From last Sunday’s gospel story of the Transfiguration: “Then a cloud came, casting a shadow over them; from the cloud came a voice, ‘This is my beloved Son. Listen to him.’ Suddenly, looking around, they no longer saw anyone but Jesus alone with them."
The beauty of Father Hesburgh’s life with Notre Dame is not that he was able to propel it into being a world-class university, with all the benefits to students, community, and world go along with such a status, or that Our Lady’s university became, in Father Jenkins’ more recent description, “a force for good in the world." The true beauty of his life and work with the University is that in all things, we were directed to Christ. Jesus Christ was, in the actions of the University, the beginning and the end, the starting point and the goal.
How do I know this? I was simply an undergraduate student from 1979 to 1983, a member of Jazz Band, Chapel Choir, and the Debate team. I wasn’t in Student Government and I didn’t report for the Observer. My parents weren’t well connected alumni. I was a non-Catholic public school kid when I arrived. I had no special knowledge or insight into the workings of the University. As it turns out, none of that was required to see Christ in all we did; it was much simpler than all that.
We prayed to start most of our classes, not just ones in theology. We were taught by a wide variety of professors, including priests. There was mass in my dorm every day, and guys went. Our rector was a priest who was pretty gruff, but despite his reputation (enhanced regularly in the great Observer comic strip “Molarity"), he truly cared for us “fellas." We talked about God, scripture, religion, and how all of these things affected the world in our hallways and room at night over popcorn, ramen noodles, and Diet Dr. Pepper, it never seemed absurd, and even the priests and nuns who were our assistant rectors listened to and engaged us as if we were fellow theologians. We took theology classes not just because we had to, but because we loved and respected the professors like Father Dunne, Father Malloy, Dr. Ford, and Father McBrien. We deeply desired to see how they saw God through literature, other people, scripture, and tradition, and they were more than willing to feed that hunger and show us what it could mean in our lives. The Center for Social Concerns, the Logan Center, the Nestle ban, the debate over nuclear freeze vote, spring break trips, liturgical ministries; all of these invited us to live what we learned. And in all of our classes, God was never far away; not because we brought him, but because our professors wanted us to engage with ideas of theology, ideas of the divine.

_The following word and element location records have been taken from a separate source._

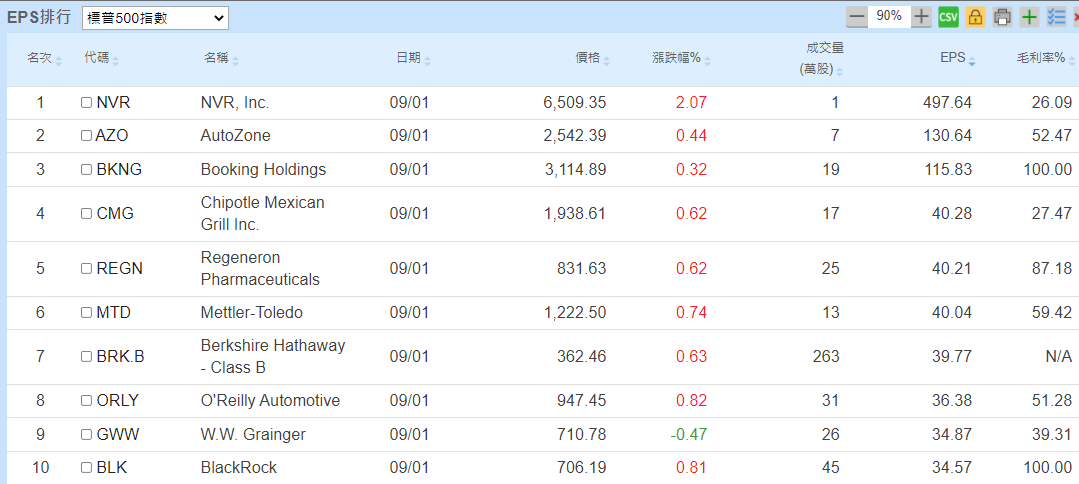1079x484 pixels.
Task: Sort table by 毛利率% column header
Action: [1040, 59]
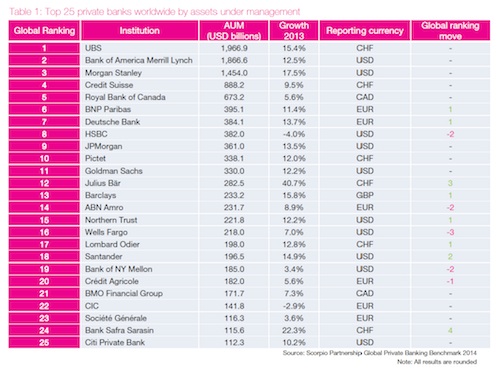Select the Institution column header
Screen dimensions: 500x371
pos(140,31)
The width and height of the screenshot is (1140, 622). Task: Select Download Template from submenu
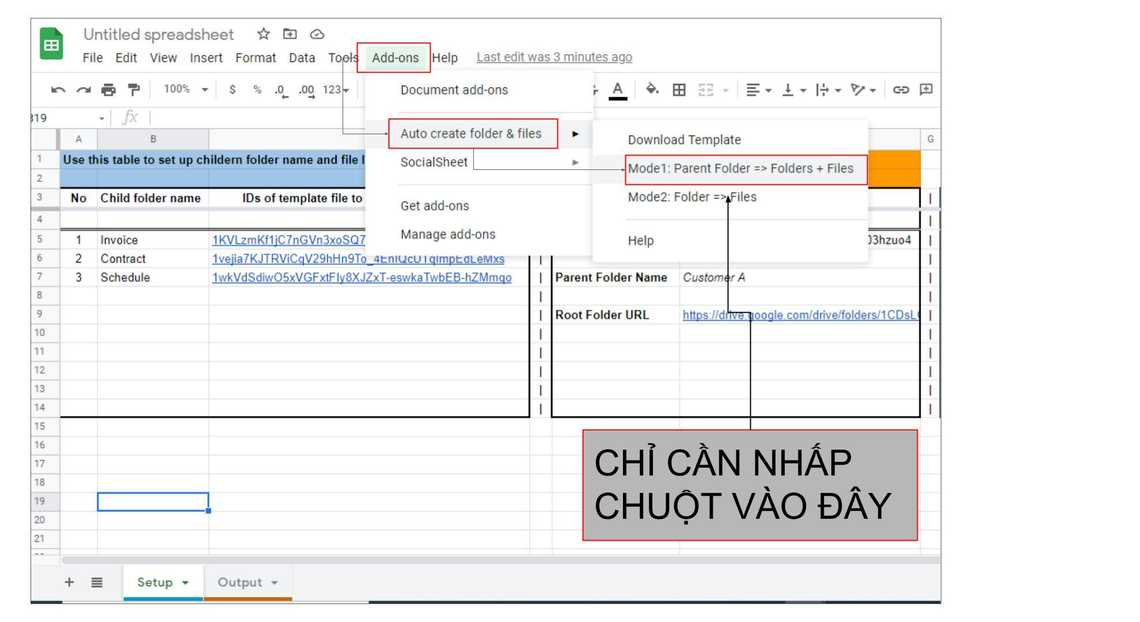(684, 140)
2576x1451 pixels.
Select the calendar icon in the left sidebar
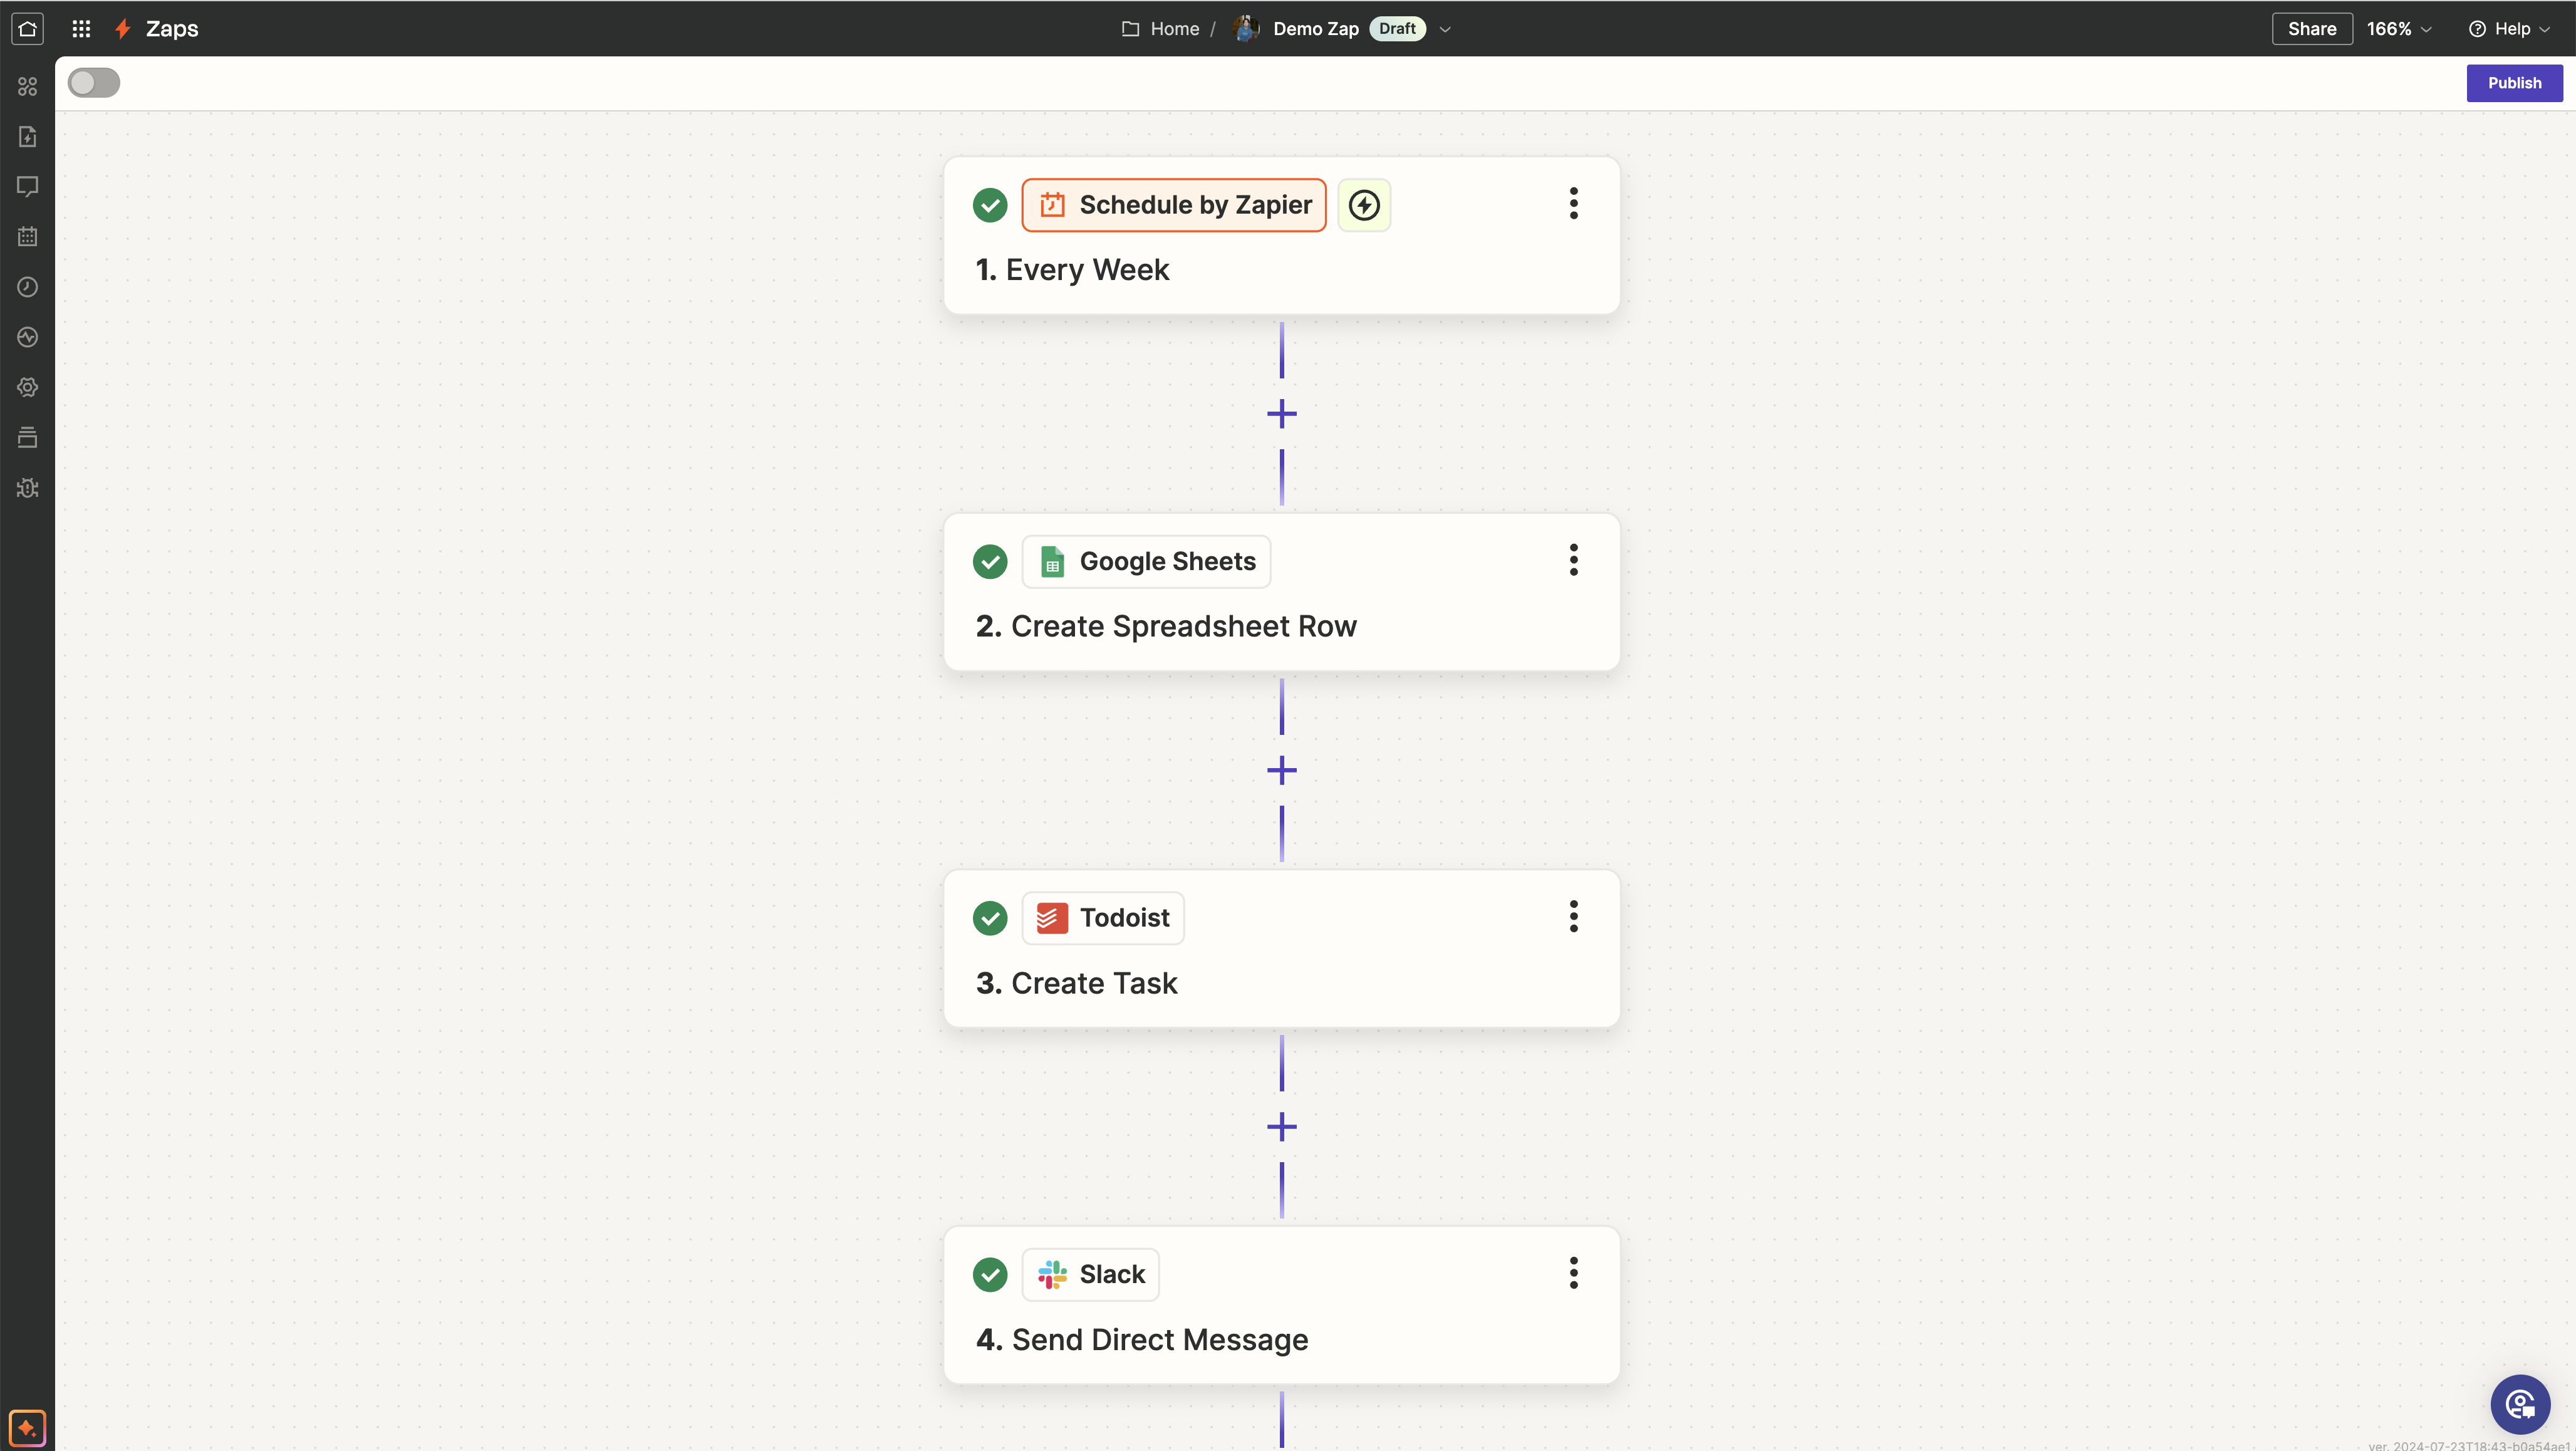pyautogui.click(x=27, y=236)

It is no surprise, then, that Father Hesburgh wanted to be known as, and was remembered all of last week for being, a priest. As was mentioned more than once, he was our pastor. I have worked in Catholic education long enough to know that my experiences on campus were influenced by his good leadership, leadership which set an example, but provided those “below" the room and opportunities to carry out the goal of being Catholic, pastoral, and becoming disciples of Christ in the world we strove to enter and change. In the end, it was not Father Hesburgh that we encountered: we “no longer saw anyone but Jesus" in our lives. But Father Hesburgh’s seventy-one years as priest took us to that place and, as we descended from the amazing mountain top experience that was Notre Dame, encouraged us to live it.